Señor Redactor 08/04/2018

Una de las características más recordadas de los vikingos era su amor por los viajes marítimos, pues incluso, durante siglos gobernaron el Atlántico Norte viajando miles de kilómetros a sus colonias en Islandia y Groenlandia, pero lo particular era que se desplazaban sin brújulas, pues este artefacto aun no había sido introducido a Europa.

Muchas leyendas aseguran que estos personajes utilizaban una piedra solar para guiarse en sus desplazamientos. La idea era que al elevarla al cielo, ésta les revelaba la posición del Sol, incluso cuando los días estaban nublados.

Durante varios años los investigadores han estado estudiando este tema, pues incluso en 2013 encontraron un cristal rectangular en un buque de guerra inglés que naufragó en el siglo XVI. Tras este hallazgo, dos científicos de la Universidad Eötvös Loránd de Budapest decidieron realizar algunas simulaciones en computador y han publicado un estudio en el que indican que, dos de estas piedras, un palo y un disco como el de Unnatoq “podrían producir un tenue patrón luminoso con el que se triangularía la posición del sol”.
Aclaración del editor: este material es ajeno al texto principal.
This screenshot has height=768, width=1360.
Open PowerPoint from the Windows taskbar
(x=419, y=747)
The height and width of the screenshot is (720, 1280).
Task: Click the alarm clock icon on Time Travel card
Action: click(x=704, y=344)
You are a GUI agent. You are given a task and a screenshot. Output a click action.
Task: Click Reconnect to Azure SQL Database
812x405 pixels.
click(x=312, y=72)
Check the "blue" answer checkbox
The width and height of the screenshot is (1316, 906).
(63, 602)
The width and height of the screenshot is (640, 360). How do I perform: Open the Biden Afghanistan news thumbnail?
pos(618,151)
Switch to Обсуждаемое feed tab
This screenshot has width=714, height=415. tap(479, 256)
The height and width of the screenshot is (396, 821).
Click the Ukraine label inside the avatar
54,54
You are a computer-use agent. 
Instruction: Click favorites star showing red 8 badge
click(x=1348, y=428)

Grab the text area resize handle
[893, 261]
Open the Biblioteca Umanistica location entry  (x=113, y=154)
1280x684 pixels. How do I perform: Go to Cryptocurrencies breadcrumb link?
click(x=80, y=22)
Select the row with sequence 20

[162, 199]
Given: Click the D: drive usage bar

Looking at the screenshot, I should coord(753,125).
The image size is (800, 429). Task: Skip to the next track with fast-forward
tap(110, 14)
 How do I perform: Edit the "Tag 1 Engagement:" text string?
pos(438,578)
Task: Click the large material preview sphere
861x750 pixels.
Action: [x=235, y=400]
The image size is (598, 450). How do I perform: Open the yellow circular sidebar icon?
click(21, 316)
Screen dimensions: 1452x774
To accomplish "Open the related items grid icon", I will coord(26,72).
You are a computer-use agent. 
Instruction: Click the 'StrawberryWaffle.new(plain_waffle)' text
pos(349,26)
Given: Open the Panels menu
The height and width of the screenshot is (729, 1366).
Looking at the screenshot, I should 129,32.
Los resultados de la simulación de los viajes

En total, el equipo de científicos simuló 3600 viajes realizados durante el equinoccio de primavera, el presunto inicio de la temporada de viajes en mar abierto, y el solsticio de verano, el día más largo del año norteño. Los investigadores realizaron simulaciones de viajes entre Bergen, Noruega, y el asentamiento vikingo de Hvarf, ubicado en la costa sudeste de Groenlandia. Tal viaje tomaría alrededor de 3 semanas de navegación diurna a velocidades típicas del barco viking, que es aproximadamente 11 kilómetros por hora.

El estudio asegura que cada vez que se utilizaba una piedra solar, la nave simulada ajustaba su curso si era necesario. “Cuando se gira el cristal, dividiendo los dos haces con el mismo brillo, un navegante podría ver los anillos polarizados alrededor del sol, mostrando efectivamente su ubicación en el cielo”, indican los científicos.

En síntesis, los investigadores descubrieron que, independientemente del cristal (utilizaron tres tipos diferentes para sus pruebas) e incluso en condiciones nubosas, si el navegante fijaba la dirección norte periódicamente al menos una vez cada tres horas, conseguía una precisión del 92,2% al 100% aproximadamente.